In the present study, the age of the majority of identified patients was more than 30 years old (40.4%). Only three patients were 5 years old, two of whom had isolated pulmonary CE and one had isolated hepatopulmonary CE. Several studies have demonstrated that CE sparked medical attention in almost all ages, from below one year to over 75 years of age, and the pattern of gradual increase in prevalence of CE with age is very general and has been observed in many endemic countries.9,10,12,13

The majority of patients in the present study were found in the public hospitals (79%), this could be attributed to the fact that public hospitals have good facilities with sufficient equipment and staff.

It was observed that the most common affected organ was the liver (57.58%), followed by the lung (25.75%). The higher rate of hepatic infection may be attributed to the fact that the liver acts as the primary filter in the human body and the lung is often thought to be the second filter.14 A similar picture of organ affection to this has been reported by other studies. It was reported that the most frequent site of hydatid cysts was the liver (50-70%) followed by the lung (20-30%) and less frequently, kidney, heart, bones and elsewhere.10,15,16,17

In the present study, 40 patients (61%) had single cyst in each affected organ while 26 patients (39%) demonstrated multiple cysts. In addition, 4 patients (6%) had cysts sized less than 5 cm, while 62 patients (94%) had cysts sized greater than 5 cm. These findings are in accordance with other studies published which reported that the most common ultrasonographic features of hydatid cysts are their spherical shape and the fact that they are unilocular.18,19 The results showed that the less common features were either a multicystic appearance, having a detached germinal layer or evidence of hydatid sand within the cyst.12,18,19 The predominance of solitary and single organ involvement over multiple organ involvement was noted in the present study. In this respect, it is widely accepted that primary cysts are mostly solitary in nature.20 However, in the present study, it was difficult to ascertain whether multiple cysts are primary or secondary.
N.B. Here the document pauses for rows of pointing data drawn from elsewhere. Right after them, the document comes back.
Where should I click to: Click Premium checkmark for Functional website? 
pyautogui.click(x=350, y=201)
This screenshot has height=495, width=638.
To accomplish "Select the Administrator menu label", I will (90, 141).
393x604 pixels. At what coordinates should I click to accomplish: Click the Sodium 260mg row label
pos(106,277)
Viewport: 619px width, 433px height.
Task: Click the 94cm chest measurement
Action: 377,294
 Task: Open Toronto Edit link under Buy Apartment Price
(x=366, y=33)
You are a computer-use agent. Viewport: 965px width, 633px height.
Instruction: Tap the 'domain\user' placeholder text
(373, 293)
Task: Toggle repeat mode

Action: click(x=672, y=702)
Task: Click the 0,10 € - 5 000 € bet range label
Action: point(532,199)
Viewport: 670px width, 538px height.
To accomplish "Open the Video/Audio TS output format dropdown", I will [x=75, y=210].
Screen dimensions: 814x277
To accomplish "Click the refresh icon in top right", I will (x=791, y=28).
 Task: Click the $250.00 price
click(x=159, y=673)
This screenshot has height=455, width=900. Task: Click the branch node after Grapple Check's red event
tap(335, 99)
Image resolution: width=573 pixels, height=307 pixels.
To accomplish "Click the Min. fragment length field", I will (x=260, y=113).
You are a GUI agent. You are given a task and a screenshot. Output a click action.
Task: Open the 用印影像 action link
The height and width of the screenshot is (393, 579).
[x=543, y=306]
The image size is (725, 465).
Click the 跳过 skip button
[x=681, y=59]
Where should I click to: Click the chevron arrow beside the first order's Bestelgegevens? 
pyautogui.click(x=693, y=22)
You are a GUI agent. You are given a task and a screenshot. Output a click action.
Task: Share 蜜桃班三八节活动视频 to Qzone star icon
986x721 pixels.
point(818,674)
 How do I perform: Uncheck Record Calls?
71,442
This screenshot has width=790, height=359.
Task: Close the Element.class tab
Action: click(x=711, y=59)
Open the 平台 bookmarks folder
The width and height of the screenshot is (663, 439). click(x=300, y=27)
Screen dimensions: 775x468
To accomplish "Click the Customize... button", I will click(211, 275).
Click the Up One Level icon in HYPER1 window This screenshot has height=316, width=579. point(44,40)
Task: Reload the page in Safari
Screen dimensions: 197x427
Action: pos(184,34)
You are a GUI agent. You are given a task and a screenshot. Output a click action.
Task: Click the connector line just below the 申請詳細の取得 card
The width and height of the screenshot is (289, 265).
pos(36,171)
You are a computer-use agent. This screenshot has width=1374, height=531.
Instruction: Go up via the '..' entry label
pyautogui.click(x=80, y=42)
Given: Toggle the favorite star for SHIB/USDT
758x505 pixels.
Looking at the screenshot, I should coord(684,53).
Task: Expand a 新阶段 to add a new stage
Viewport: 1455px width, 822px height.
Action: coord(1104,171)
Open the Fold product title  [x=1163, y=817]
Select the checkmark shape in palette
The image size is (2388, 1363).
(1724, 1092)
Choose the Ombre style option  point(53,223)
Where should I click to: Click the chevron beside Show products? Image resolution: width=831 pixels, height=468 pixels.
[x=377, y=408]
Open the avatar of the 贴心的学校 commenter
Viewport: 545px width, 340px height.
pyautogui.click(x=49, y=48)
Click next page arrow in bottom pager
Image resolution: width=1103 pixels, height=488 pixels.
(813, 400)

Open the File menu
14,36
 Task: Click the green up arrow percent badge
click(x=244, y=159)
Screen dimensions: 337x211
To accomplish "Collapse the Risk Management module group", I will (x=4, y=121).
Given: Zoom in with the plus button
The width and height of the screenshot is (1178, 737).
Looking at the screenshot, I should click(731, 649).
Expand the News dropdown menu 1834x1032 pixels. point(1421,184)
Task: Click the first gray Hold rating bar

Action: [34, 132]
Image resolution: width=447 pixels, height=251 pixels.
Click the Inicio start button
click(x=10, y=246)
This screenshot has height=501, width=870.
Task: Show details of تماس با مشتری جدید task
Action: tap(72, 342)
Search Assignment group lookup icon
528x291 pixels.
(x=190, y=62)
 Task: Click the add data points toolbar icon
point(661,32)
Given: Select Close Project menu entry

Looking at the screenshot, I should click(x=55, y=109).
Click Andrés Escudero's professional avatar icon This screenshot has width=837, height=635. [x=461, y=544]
In conclusion, Hydatid disease is still an important health problem in Yemen which needs to be studied further. Therefore, accurate information on the distribution of the disease should be the first step for the control and prevention of the disease. Moreover, it is necessary to investigate the role of different intermediate hosts and the strains of E .granulosus in humans and animals in each province.


We are very grateful to all staff of the Surgery and Radiological Departments in all Yemeni hospitals at Sana?a city for their kind assistance and valuable information. The authors reported no conflict of interest and funding was received on this work.